Les 24 et 25 octobre, le Conseil Européen organise une discussion autour de l'économie numérique.
©Reuters

Europe 2.0

L'Europe face aux batailles du numérique : entre fiscalité des géants du web et protection des données, de quoi l'Union est-elle capable ?

Les 24 et 25 octobre se tient le Conseil Européen autour de l'économie numérique. Si les avis sur l'efficacité de l'Europe divergent, le numérique pourrait devenir l'exemple type de la réussite européenne. Ou pas.

Atlantico: Les 24 et 25 octobre, le Conseil Européen organise une discussion autour de l'économie numérique, au menu du débat : protection des données, fiscalité numérique et neutralité du net. L’Europe, dont l’action est souvent remise en question, peut-elle faire aujourd'hui la différence dans le numérique ? Pourrait-elle prouver son efficacité via des propositions dans le domaine ?

Séverin Naudet : L’Europe fait peur parce que son fonctionnement est complexe et que ce qui est inconnu est toujours inquiétant. L’Europe est une chance dans un monde globalisé. Elle doit être un outil puissant pour diffuser nos valeurs et améliorer notre compétitivité. Les politiques qui se cachent derrière l’Europe pour tenter de faire oublier leur propre incapacité à prendre des décisions courageuses sont des populistes irresponsables.

L’Europe est la seule réponse pour défendre nos emplois, la stabilité de notre monnaie, notre capacité  d’innovation face aux nouvelles grandes puissances comme la Chine, l’Inde ou le Brésil… Pour le numérique, il faudra troquer les grandes déclarations de principes aux actes en créant un environnement économique favorable à l’innovation et à la création de champions européens. Il faut passer plus de temps à permettre l’innovation qu’à tenter de sauver des modèles industriels anciens qui sont voués à disparaître. Il faut lever les verrous de l’économie administrée pour libérer les énergies, donner le goût du risque. Comment accepter que toutes les grandes capitalisations boursières de l’économie numérique soient américaines?

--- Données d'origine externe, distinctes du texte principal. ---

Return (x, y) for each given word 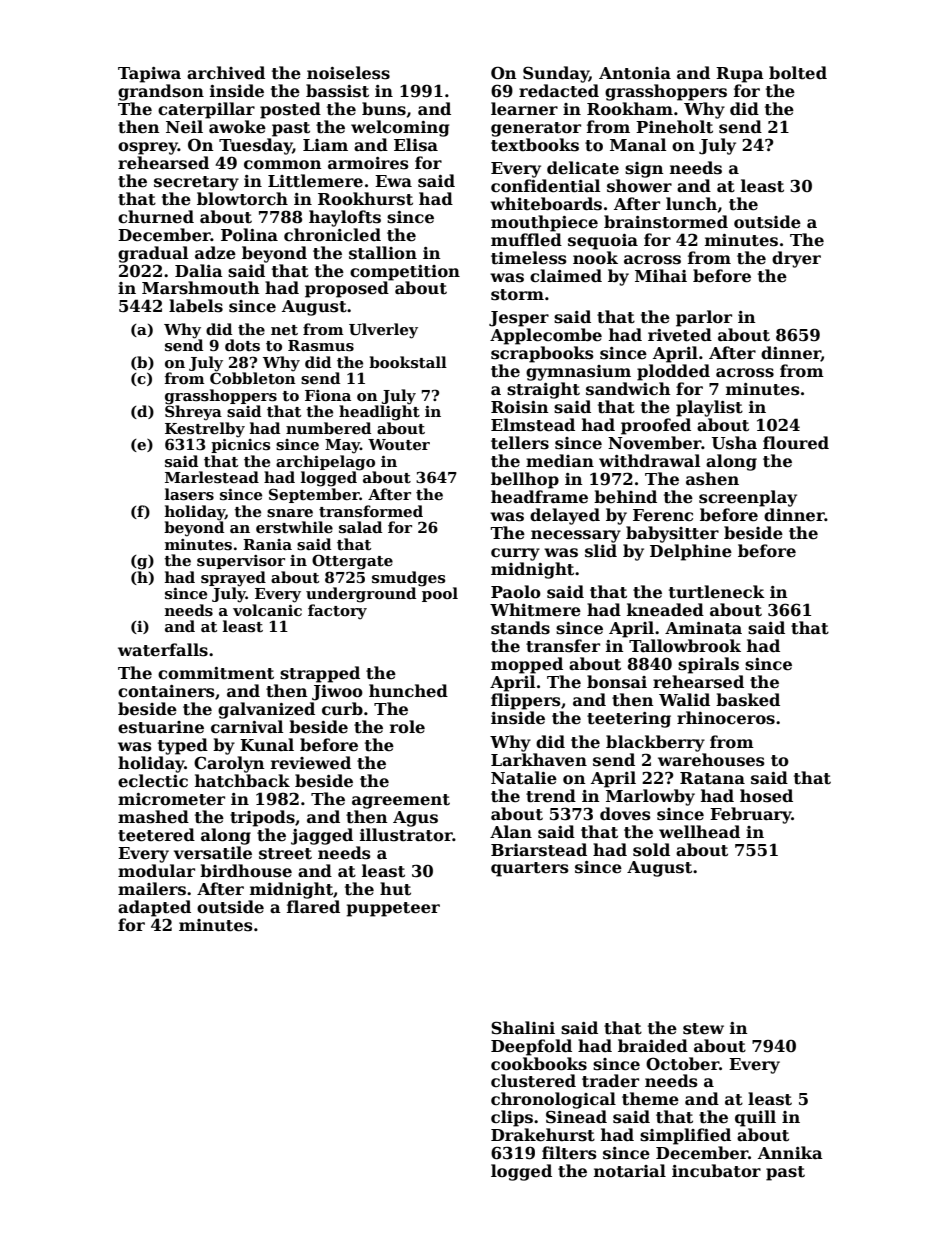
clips (512, 1118)
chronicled (332, 235)
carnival (247, 727)
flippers (526, 701)
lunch (691, 203)
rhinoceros (726, 718)
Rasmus (321, 346)
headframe (539, 497)
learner (524, 109)
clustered (533, 1081)
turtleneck (717, 592)
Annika (790, 1152)
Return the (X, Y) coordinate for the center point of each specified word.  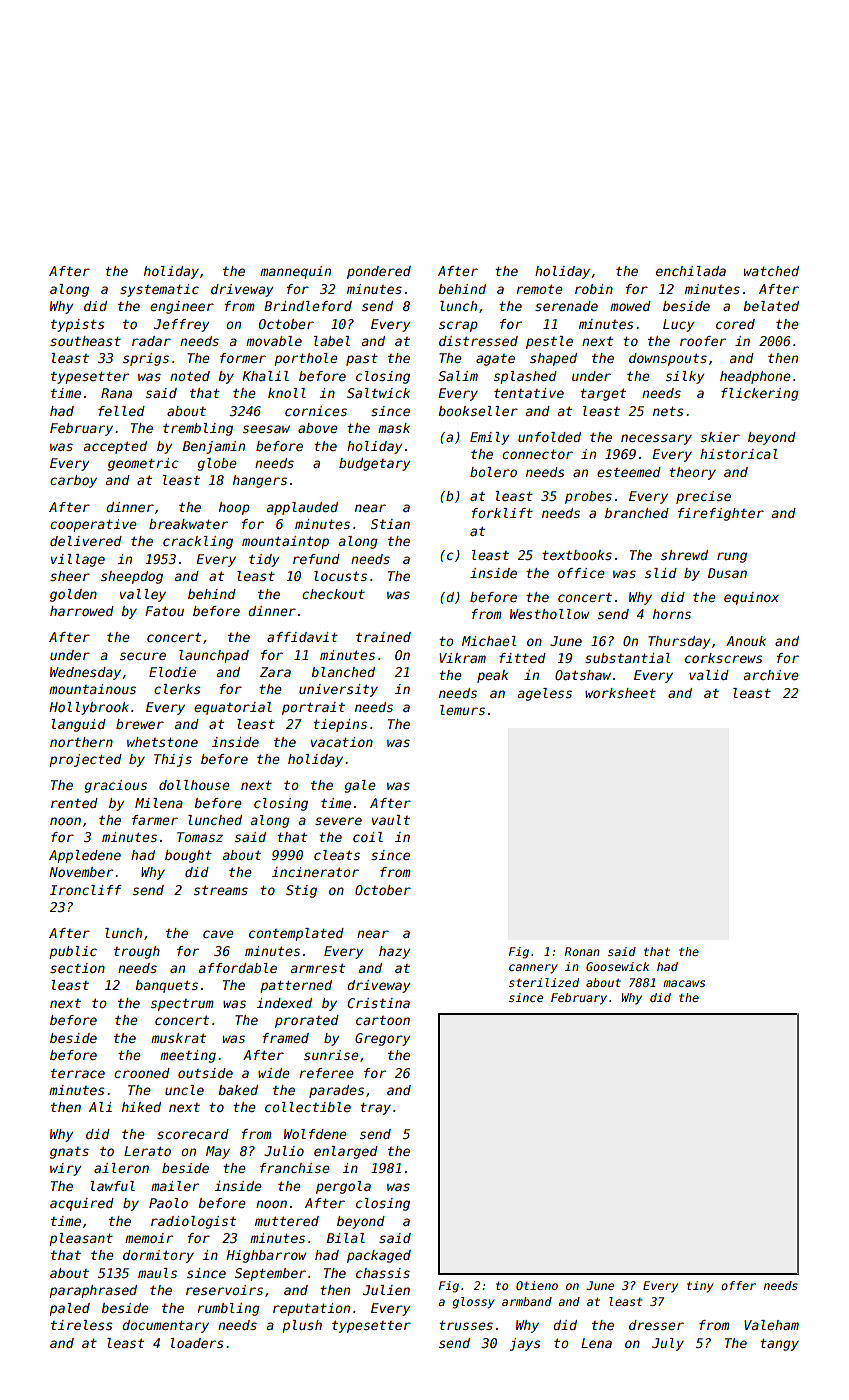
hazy (394, 952)
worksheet (620, 693)
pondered (379, 272)
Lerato (147, 1151)
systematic (159, 290)
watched (771, 271)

Jérémie Zimmermann :Certainement, l’heure est mal choisie. Les prochaines campagnes électorales mettront ces questions dans le débat public mais rien n’est moins sûr. La Commission pourra se concentrer sur les engagements manqués de l’ancienne, qui depuis 4 ans ont largement tourné autour du pot en matière de libertés fondamentales et de neutralités du net. Néanmoins, si les discussions lors du conseil peuvent avoir un impact, le conseil européen n’a pas vraiment l’initiative de la loi. Dans le processus européen, la commission est à l’origine du législatif. Il faudrait, à l’issue de la réunion du Conseil, demander à la Commission de passer à l’acte, amis dans ce cas, il se passera certainement des mois avant que l’on puisse voir le résultat. Les discussions de ce Conseil n’entraineront donc pas de résultats mais seront dans  l’effet d’annonce.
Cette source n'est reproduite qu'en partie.